Stored data
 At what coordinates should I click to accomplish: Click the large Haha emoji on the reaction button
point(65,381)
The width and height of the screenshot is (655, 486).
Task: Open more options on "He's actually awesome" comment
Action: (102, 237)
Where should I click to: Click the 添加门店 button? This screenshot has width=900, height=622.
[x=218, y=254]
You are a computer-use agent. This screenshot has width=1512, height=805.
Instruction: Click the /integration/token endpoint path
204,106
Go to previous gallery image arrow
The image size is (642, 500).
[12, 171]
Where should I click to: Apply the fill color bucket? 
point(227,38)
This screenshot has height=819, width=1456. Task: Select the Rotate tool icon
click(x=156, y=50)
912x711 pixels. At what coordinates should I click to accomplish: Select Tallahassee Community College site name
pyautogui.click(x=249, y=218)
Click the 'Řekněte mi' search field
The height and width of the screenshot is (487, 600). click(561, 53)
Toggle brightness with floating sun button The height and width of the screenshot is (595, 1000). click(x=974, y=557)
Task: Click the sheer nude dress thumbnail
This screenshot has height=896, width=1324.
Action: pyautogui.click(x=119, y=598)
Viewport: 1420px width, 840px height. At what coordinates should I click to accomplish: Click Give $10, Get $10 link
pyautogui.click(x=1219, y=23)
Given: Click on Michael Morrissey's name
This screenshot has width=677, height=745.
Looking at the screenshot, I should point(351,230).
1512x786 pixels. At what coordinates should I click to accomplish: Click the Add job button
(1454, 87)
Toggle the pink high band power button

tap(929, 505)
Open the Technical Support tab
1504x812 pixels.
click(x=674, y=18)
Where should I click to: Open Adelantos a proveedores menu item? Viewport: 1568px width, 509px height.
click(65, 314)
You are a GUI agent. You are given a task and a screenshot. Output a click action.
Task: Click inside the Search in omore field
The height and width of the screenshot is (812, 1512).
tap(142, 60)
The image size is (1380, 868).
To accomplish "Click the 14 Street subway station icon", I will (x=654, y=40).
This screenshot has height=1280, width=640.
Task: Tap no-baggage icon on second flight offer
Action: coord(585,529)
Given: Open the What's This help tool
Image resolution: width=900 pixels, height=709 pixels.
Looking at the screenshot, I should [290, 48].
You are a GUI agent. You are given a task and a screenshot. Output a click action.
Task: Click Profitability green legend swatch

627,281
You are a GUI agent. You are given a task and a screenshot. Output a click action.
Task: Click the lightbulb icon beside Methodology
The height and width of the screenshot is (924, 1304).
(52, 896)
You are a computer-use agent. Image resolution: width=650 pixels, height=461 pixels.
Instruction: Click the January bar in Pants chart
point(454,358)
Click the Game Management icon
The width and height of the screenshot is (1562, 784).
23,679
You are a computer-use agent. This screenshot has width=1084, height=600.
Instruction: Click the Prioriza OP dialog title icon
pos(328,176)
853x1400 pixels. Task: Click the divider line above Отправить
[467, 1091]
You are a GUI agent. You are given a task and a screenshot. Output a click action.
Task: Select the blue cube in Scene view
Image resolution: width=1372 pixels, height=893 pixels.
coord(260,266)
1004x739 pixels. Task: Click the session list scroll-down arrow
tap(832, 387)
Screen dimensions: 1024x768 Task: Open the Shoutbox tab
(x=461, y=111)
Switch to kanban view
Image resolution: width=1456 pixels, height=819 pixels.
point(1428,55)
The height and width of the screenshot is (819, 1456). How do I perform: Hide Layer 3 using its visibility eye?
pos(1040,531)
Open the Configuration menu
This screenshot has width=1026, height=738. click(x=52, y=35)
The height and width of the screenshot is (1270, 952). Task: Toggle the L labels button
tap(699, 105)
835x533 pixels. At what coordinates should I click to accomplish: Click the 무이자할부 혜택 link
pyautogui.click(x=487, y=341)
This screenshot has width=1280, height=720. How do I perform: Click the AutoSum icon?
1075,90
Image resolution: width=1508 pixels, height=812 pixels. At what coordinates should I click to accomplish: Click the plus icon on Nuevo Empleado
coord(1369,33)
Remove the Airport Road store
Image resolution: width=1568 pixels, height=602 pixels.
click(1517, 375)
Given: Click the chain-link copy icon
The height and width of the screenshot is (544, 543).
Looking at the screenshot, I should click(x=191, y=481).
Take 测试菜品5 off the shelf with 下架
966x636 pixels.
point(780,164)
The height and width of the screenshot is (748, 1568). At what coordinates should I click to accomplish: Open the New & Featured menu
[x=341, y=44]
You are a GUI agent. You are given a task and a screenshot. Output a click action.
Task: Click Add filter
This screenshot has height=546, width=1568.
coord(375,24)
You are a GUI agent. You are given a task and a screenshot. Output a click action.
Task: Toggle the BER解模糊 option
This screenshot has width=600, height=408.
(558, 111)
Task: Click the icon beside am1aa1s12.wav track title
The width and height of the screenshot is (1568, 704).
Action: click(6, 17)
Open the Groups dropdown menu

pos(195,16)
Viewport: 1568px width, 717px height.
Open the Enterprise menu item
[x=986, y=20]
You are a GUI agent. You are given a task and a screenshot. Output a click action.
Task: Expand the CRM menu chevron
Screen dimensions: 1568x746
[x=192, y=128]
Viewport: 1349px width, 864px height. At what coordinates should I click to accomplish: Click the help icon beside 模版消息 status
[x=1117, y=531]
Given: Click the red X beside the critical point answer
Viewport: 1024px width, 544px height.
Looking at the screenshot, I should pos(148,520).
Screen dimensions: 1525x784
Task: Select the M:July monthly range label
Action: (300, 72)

PROBLEM DETAILS: Update the stretch of entries from the line containing "The height and width of the screenshot is (748, 1568)." through the line containing "[x=1117, y=531]", replacing "GUI agent" with "screen agent" and leaving everything else as it is.

CORRECT RESPONSE:
The height and width of the screenshot is (748, 1568). At what coordinates should I click to accomplish: Open the New & Featured menu
[x=341, y=44]
You are a screen agent. You are given a task and a screenshot. Output a click action.
Task: Click Add filter
This screenshot has height=546, width=1568.
coord(375,24)
You are a screen agent. You are given a task and a screenshot. Output a click action.
Task: Toggle the BER解模糊 option
This screenshot has width=600, height=408.
(558, 111)
Task: Click the icon beside am1aa1s12.wav track title
The width and height of the screenshot is (1568, 704).
Action: click(6, 17)
Open the Groups dropdown menu

pos(195,16)
Viewport: 1568px width, 717px height.
Open the Enterprise menu item
[x=986, y=20]
You are a screen agent. You are given a task and a screenshot. Output a click action.
Task: Expand the CRM menu chevron
Screen dimensions: 1568x746
[x=192, y=128]
Viewport: 1349px width, 864px height. At what coordinates should I click to accomplish: Click the help icon beside 模版消息 status
[x=1117, y=531]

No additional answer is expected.